La ferme des Englachères

   L’appréciation finale était des plus favorables : "La commission a constaté les excellents résultats obtenus et ceux de ses membres qui avaient vu autrefois ces terres appauvries et condamnées à la stérilité, étaient heureux de les voir couvertes de belles récoltes, honneur et légitime récompense du cultivateur. Les bâtiments, reconstruits après un incendie, sont excellents. Parmi les animaux, encore en trop petit nombre, nous devons une mention spéciale à deux vaches cotentines.
   M. Ripault a décliné toute prime en argent ; votre commission désire constater l’exemple qu’il a donné à ses voisins et l’exemple que son succès exerce sur eux, et vous propose à l’unanimité de lui accorder une médaille en vermeil". Proposition qui fut, bien sûr, acceptée.

   Une autre exploitation eut droit aux honneurs dans la catégorie « grande culture » : "La ferme d’Herbouville, commune de Brévainville, est située à l’extrémité de notre département. M. Esnault-Allard exploite en même temps des terres dont il est propriétaire ; l’ensemble s’élève à près de 54 hectares. Les terres sont de qualité médiocre ; l’humus est peu profond, le sous-sol argilo-calcaire retient facilement l’eau.

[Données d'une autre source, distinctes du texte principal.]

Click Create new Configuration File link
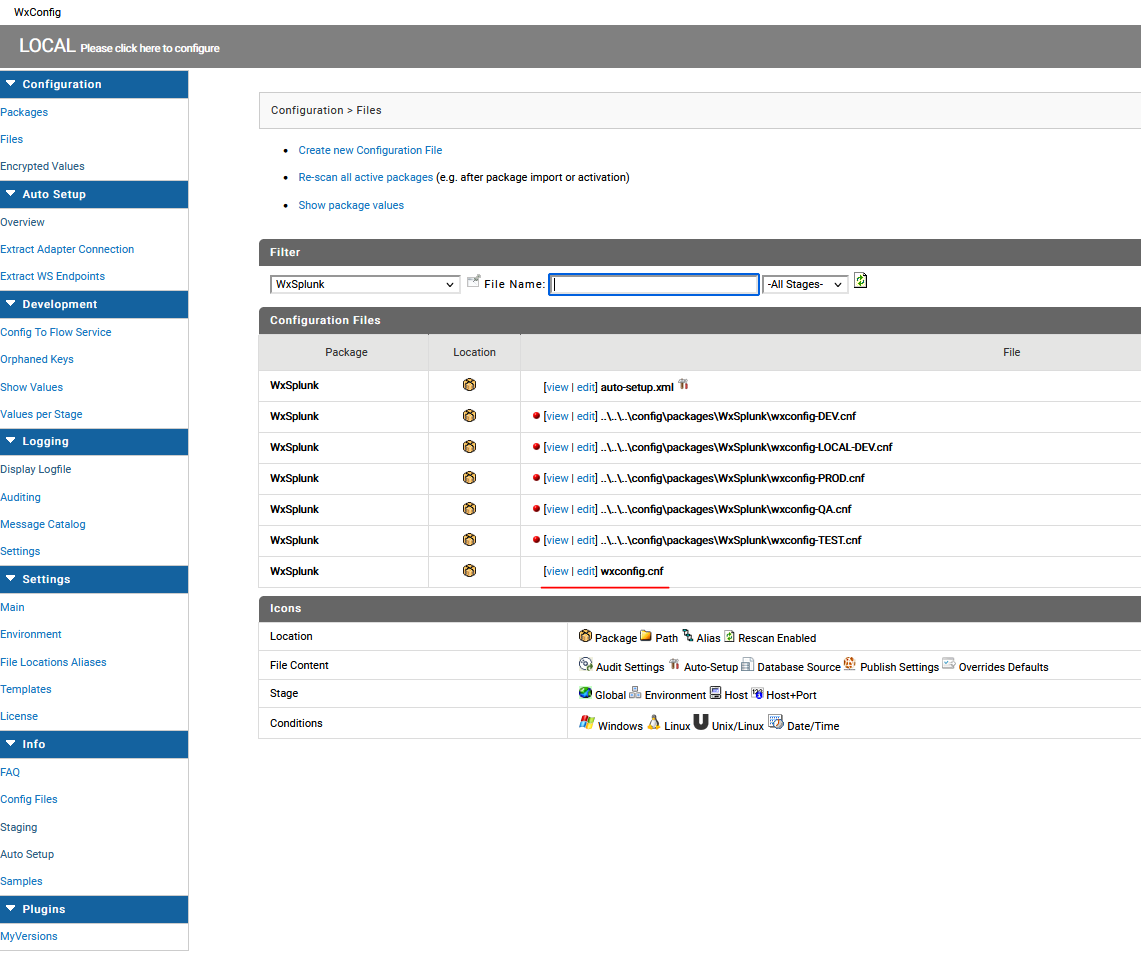Image resolution: width=1141 pixels, height=963 pixels. point(370,150)
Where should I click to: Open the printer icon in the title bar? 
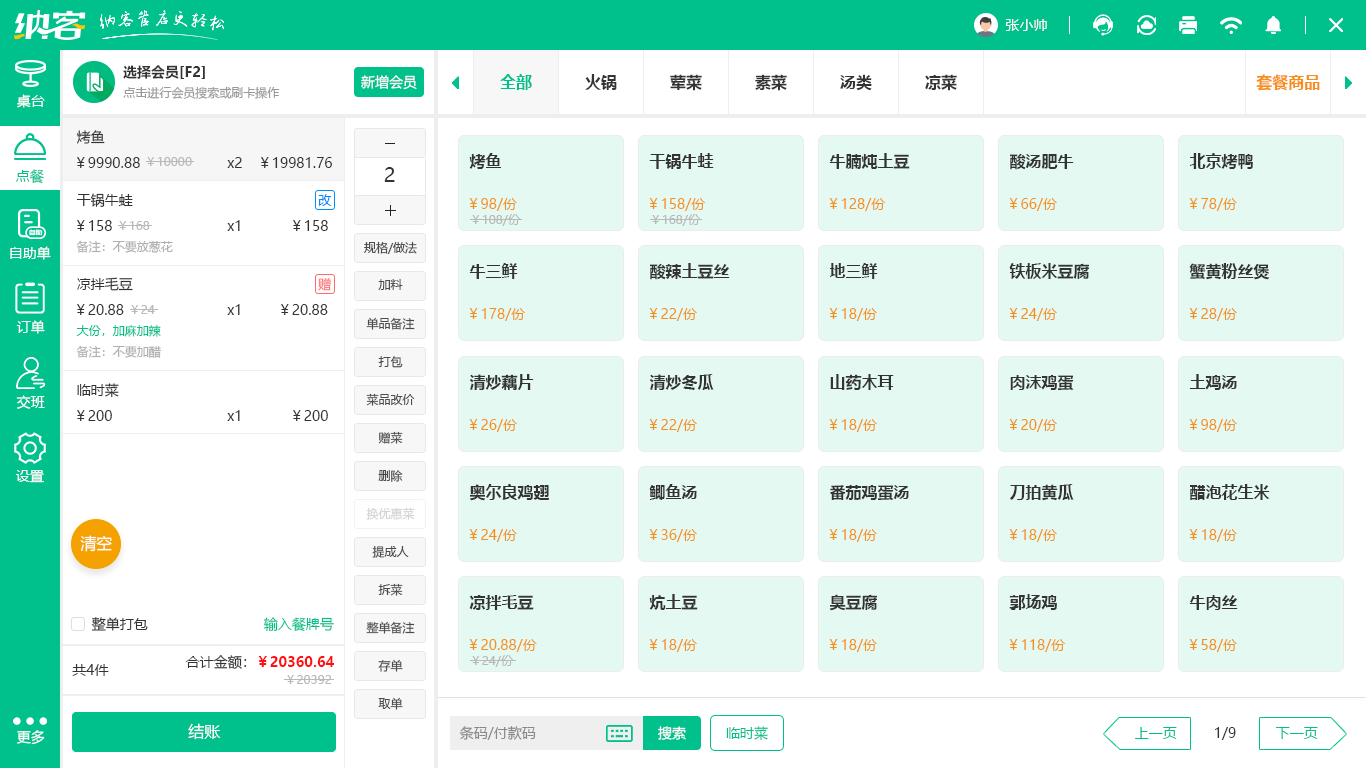coord(1188,25)
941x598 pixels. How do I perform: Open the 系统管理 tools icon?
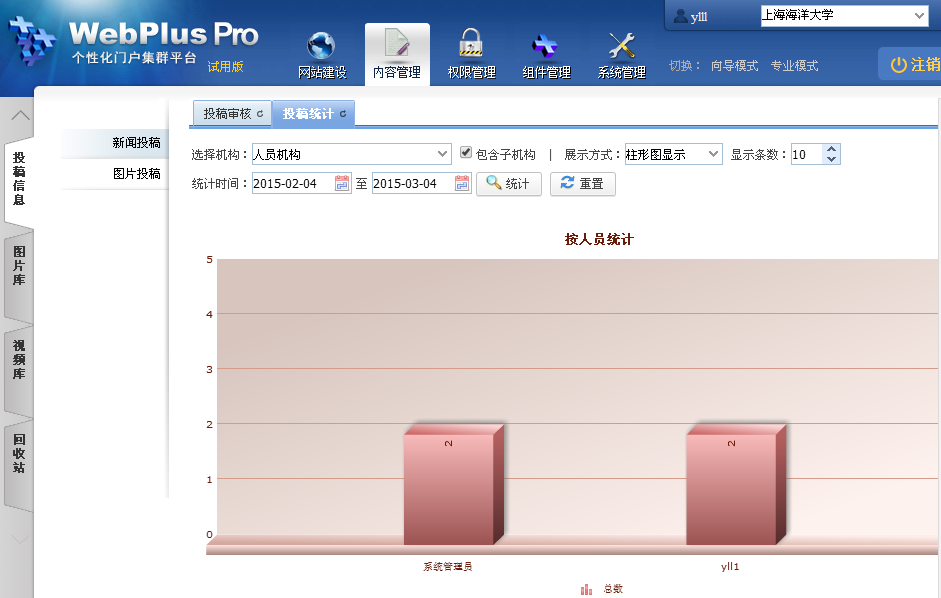point(621,46)
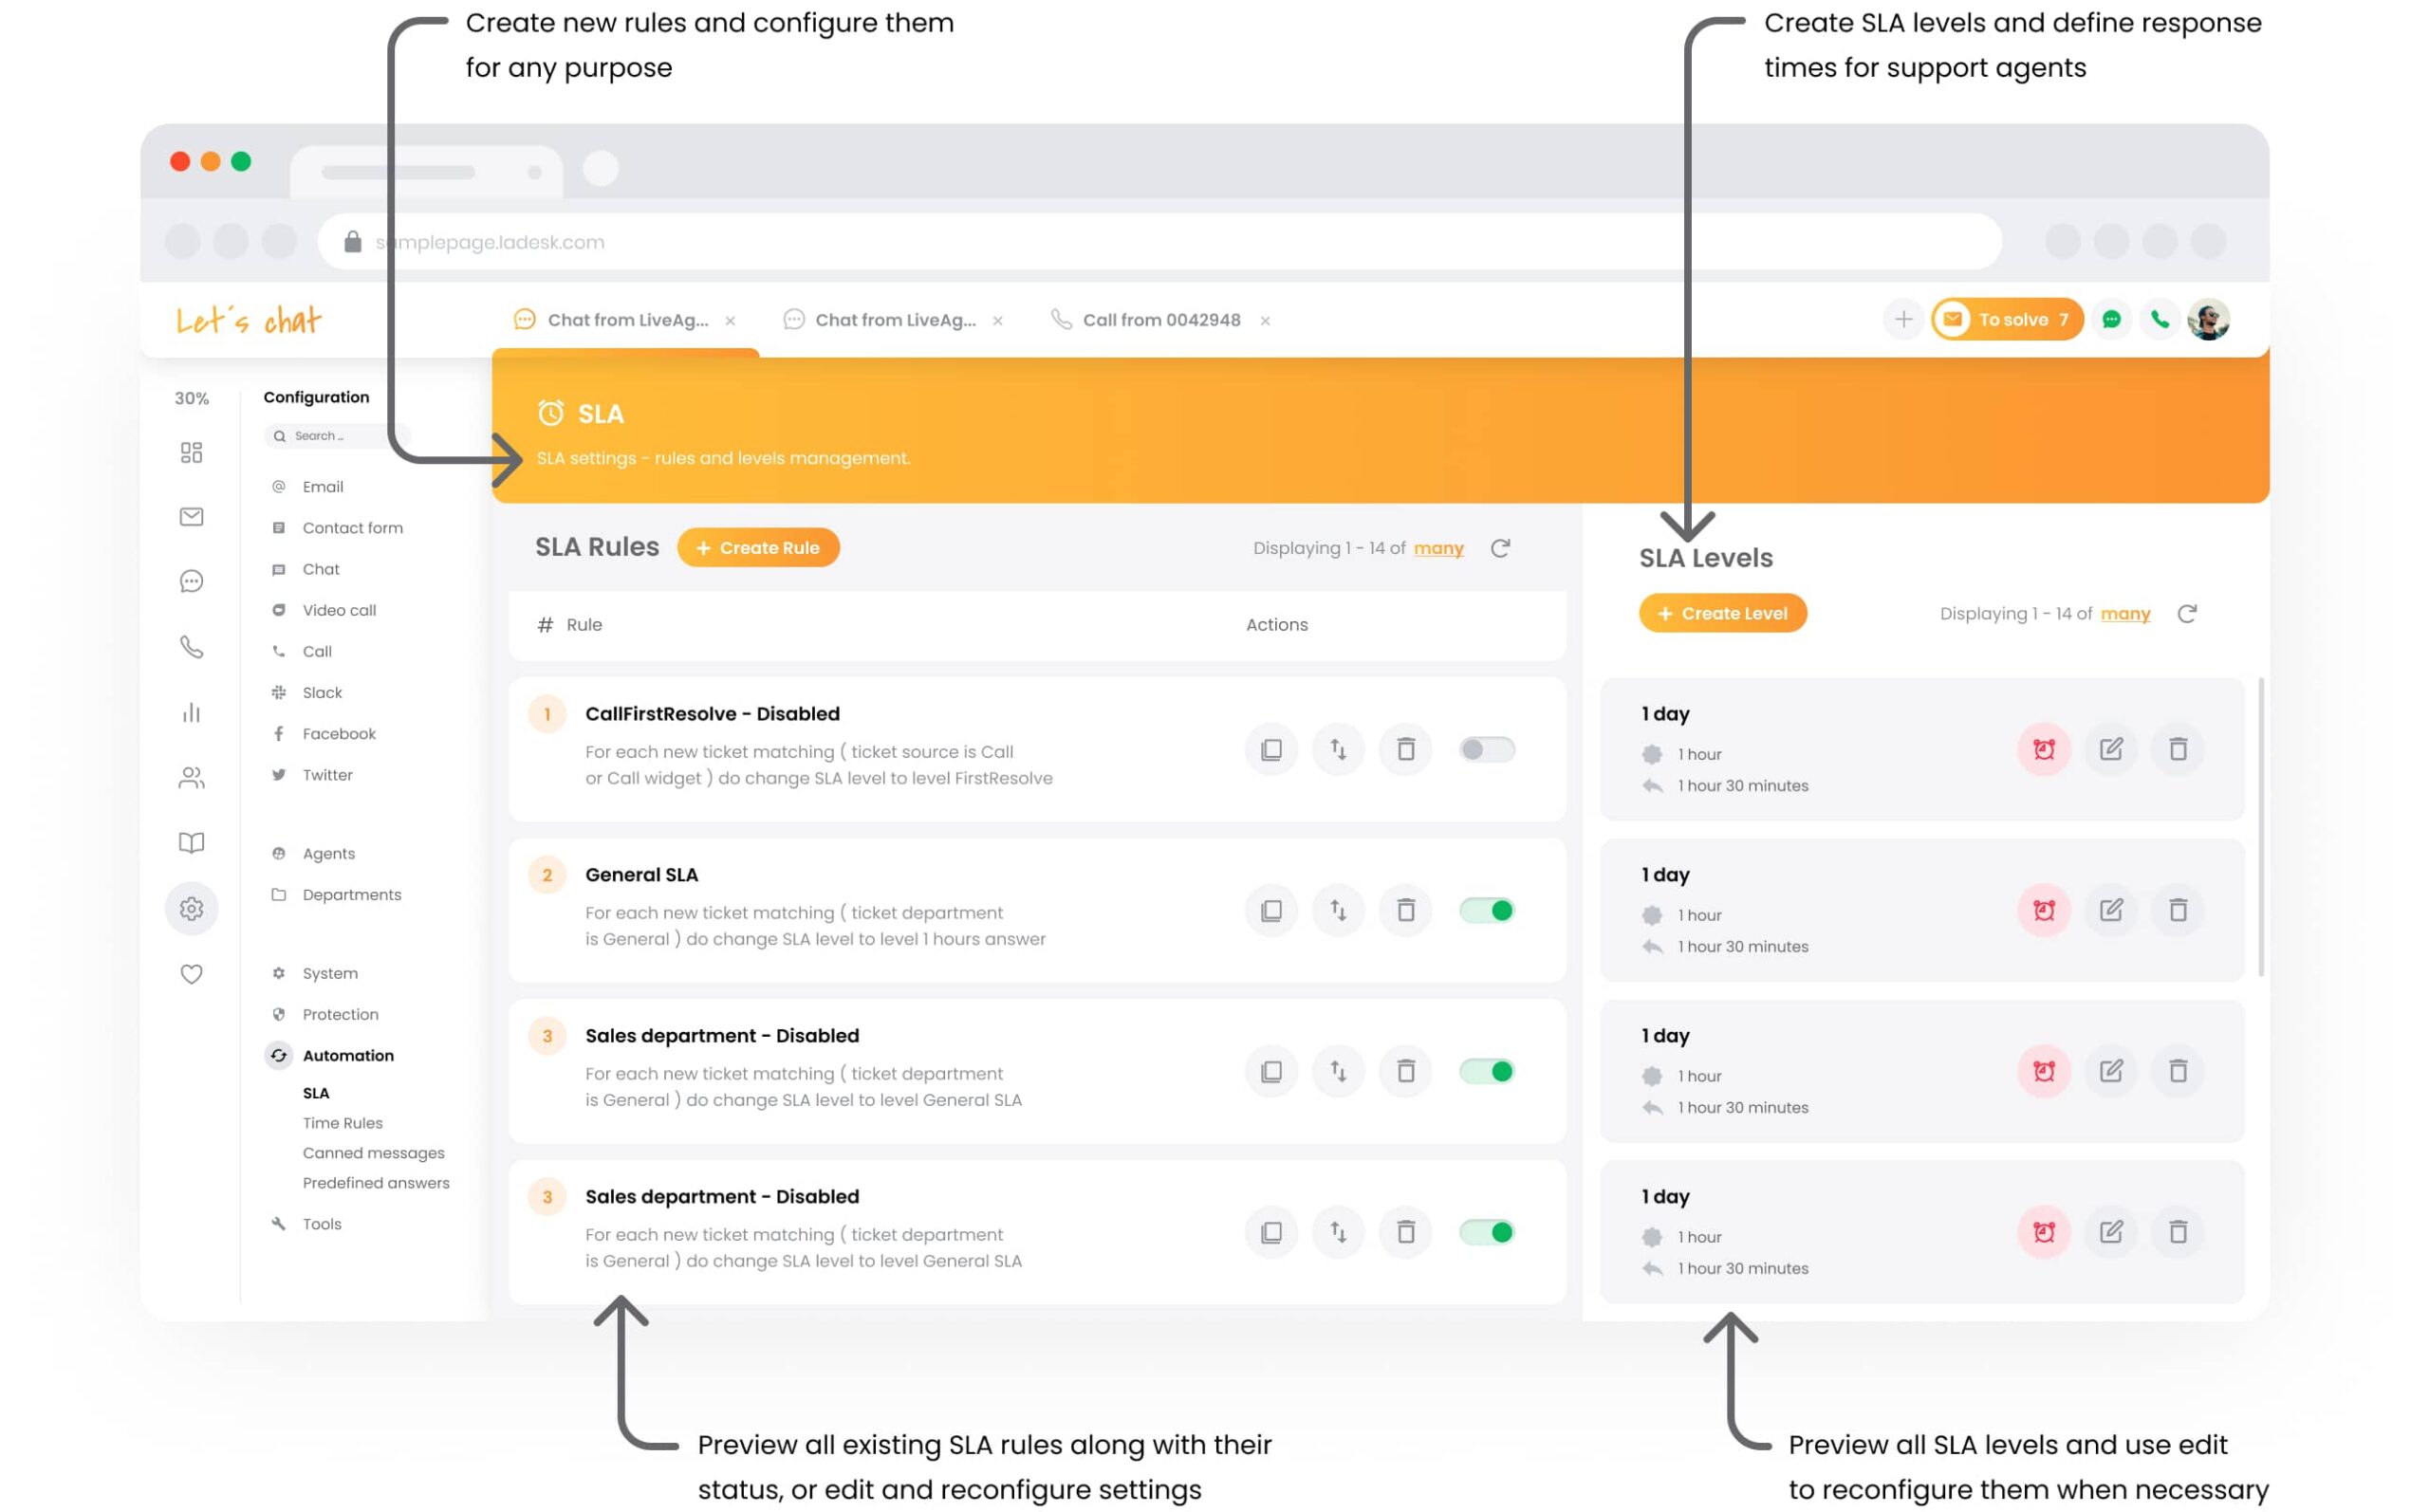Click the Call channel icon in sidebar
This screenshot has width=2429, height=1512.
tap(190, 648)
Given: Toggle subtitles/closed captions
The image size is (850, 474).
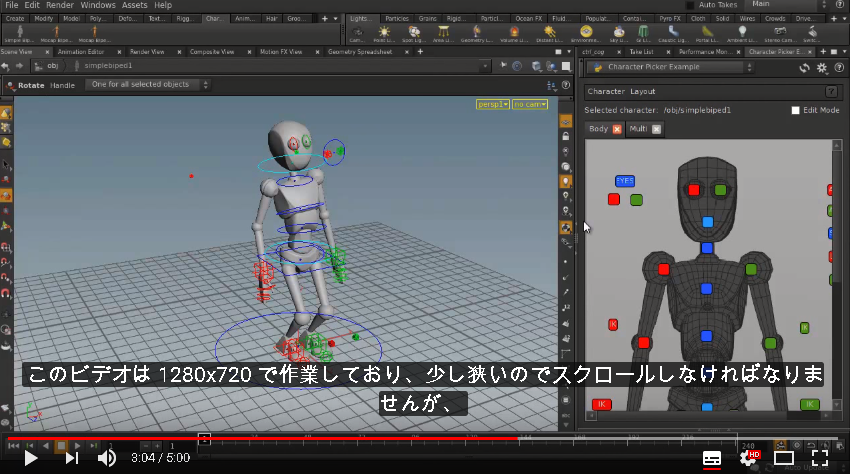Looking at the screenshot, I should (x=712, y=459).
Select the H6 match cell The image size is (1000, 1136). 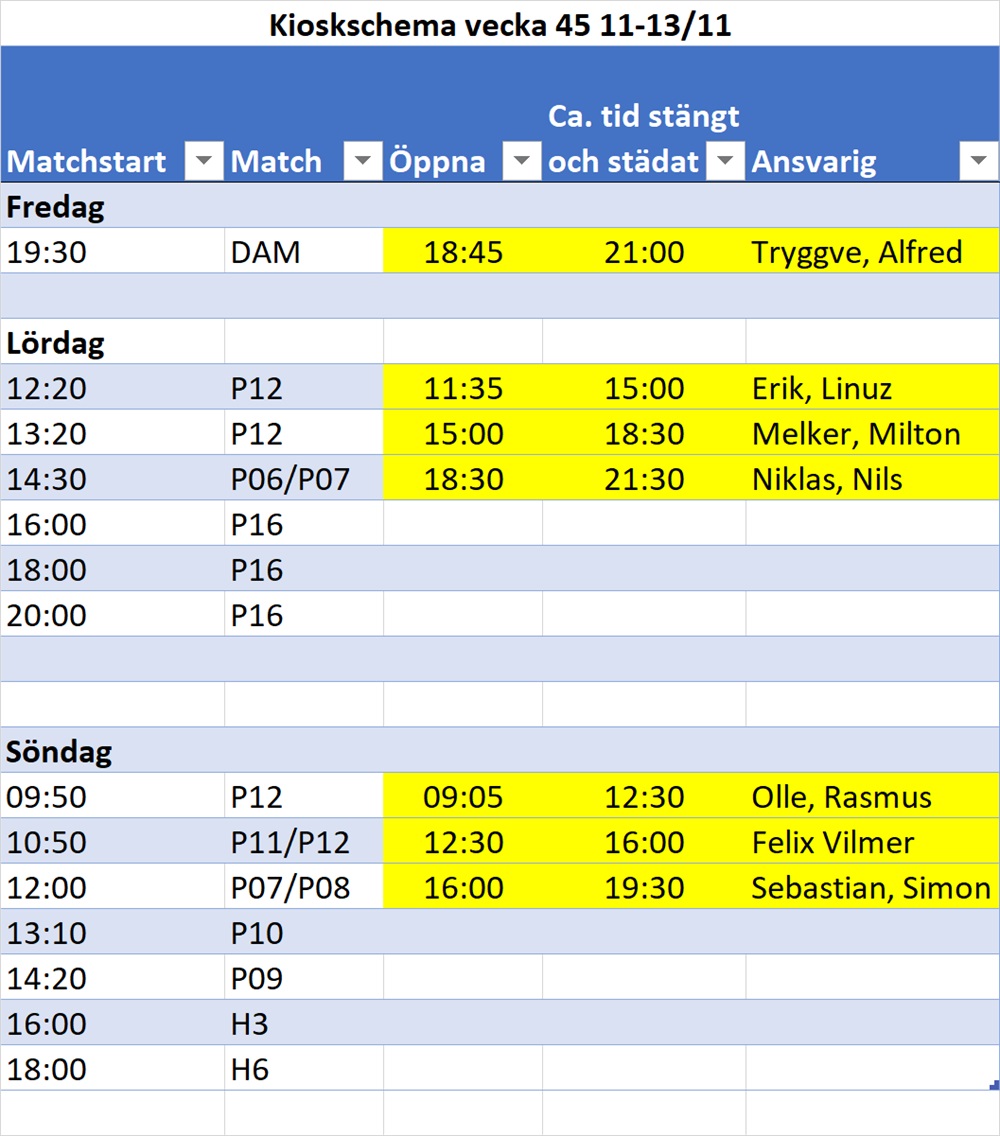[250, 1069]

Nulle part cependant, dans ses visites, la commission n’a trouvé des récoltes comparables à celles de M. Esnault. Les blés (Noé très-pur) promettaient 30 hectolitres au minimum à l’hectare, les avoines bien plus encore. C’est pour récompenser cette réussite exceptionnelle, le travail intelligent qui l’a amenée, que la commission vous propose de décerner à M. Esnault la troisième prime. Nous devons ajouter que ce cultivateur, sortant à la Toussaint prochaine, a mis toutes ses prairies en culture ; que les bâtiments sont défectueux, et que les animaux (chevaux, vaches et moutons) n’offrent rien à signaler". Si, tout de même puisque ce paysan obtint aussi le troisième prix pour le concours des brebis ; quant à la "troisième prime", elle consistait en une somme de 100 F, "y compris la médaille d’argent"…

La ferme d'Herbouville

   Il existait aussi un concours pour la « petite culture », qui n’attirait guère cette année-là : "Nous aurions voulu de nombreux concurrents pour la petite culture, et c’est avec regret que nous constatons qu’un seul s’est présenté pour obtenir ces primes si intéressantes, le sieur Isidore Blanchelande, de la commune de Brévainville, qui exploite depuis huit ans cinq hectares de terre environ, dont il est propriétaire. La commission a constaté avec plaisir combien sa maison, son jardin, ses vignes étaient tenus avec ordre et propreté. Les blés étaient assez bons, les orges et les avoines excellentes. Trois vaches et un cochon trouvent de quoi vivre sur cette exploitation, et donnent comme têtes de bétail par hectare une proportion évidemment supérieure à celles d’exploitations plus considérables. Tous les champs sont marnés, tous les déchets utilisés avec intelligence. La commission vous propose donc d’accorder à Isidore Blanchelande, à titre d’encouragement, une somme de 50 F". Comme Esnault-Allard, il se vit offrir en outre dix abonnements à la "Gazette des campagnes".